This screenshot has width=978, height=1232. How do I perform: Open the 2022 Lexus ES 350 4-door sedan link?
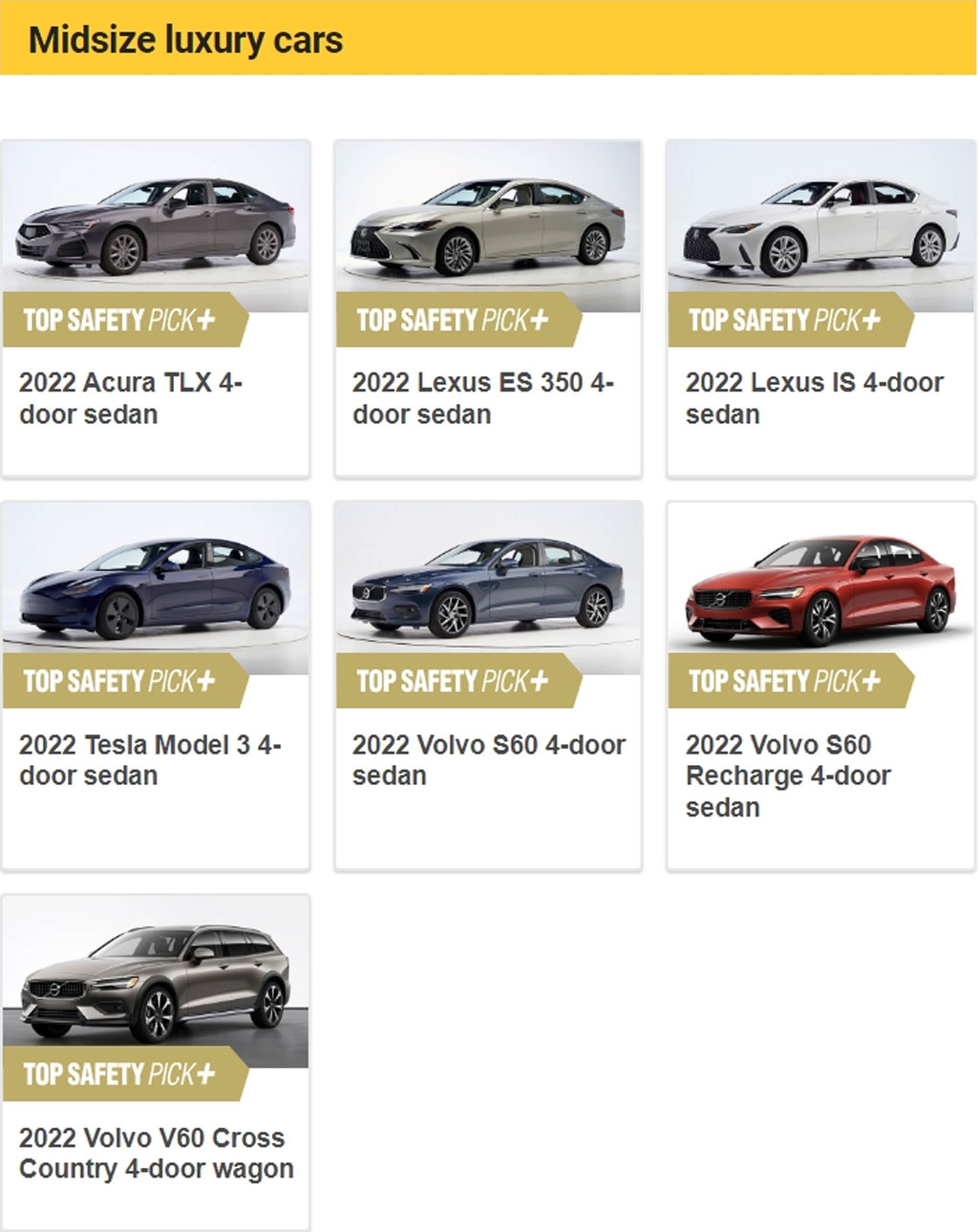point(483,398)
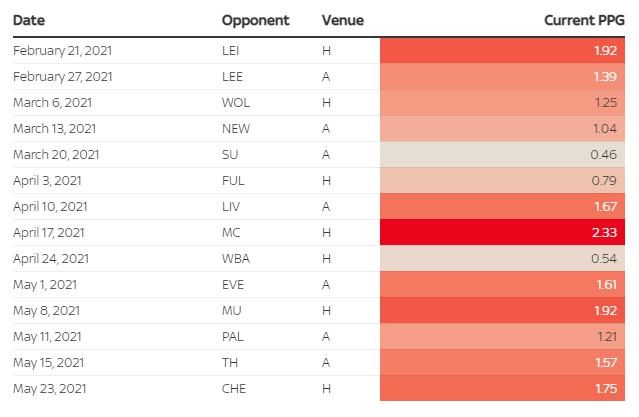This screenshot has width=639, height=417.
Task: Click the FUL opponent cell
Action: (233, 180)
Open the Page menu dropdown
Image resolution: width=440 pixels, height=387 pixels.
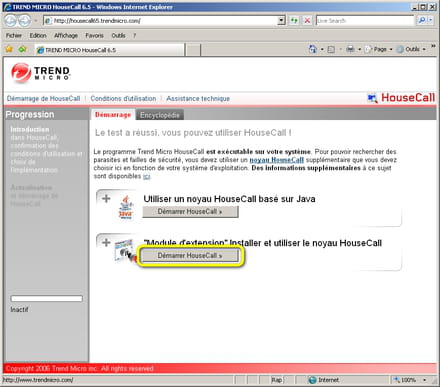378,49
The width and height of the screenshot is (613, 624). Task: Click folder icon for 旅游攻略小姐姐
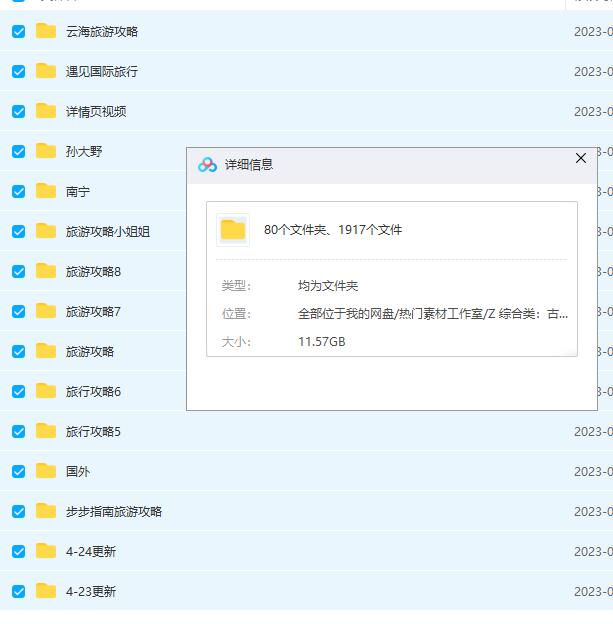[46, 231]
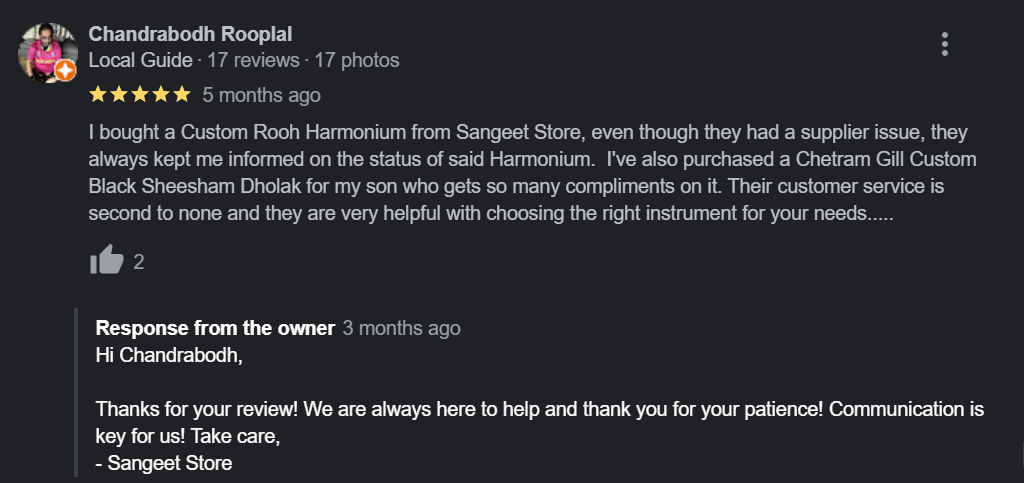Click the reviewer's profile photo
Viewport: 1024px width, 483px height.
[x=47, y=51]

----------

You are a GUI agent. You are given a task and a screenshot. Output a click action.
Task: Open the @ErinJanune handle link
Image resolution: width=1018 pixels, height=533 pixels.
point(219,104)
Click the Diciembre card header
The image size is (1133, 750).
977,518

----------

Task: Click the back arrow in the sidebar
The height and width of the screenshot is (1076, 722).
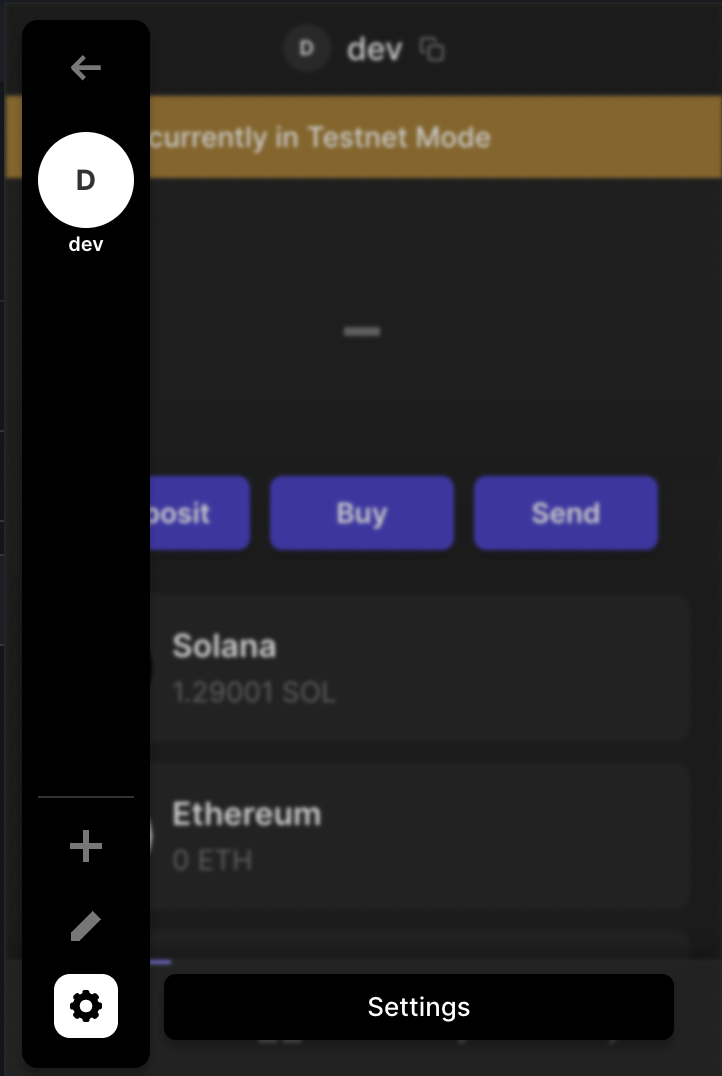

----------

- Requirement: Everything from the line with "This screenshot has width=978, height=1232." down to the line with "Open the Page menu dropdown" in the data above should be copied exactly, with both end lines kept and the pictures left out.

- Answer area:
This screenshot has width=978, height=1232. How do I perform: Open the 2022 Lexus ES 350 4-door sedan link?
point(483,398)
This screenshot has width=639, height=417.
Task: Click the FUL opponent cell
Action: (233, 180)
Open the Page menu dropdown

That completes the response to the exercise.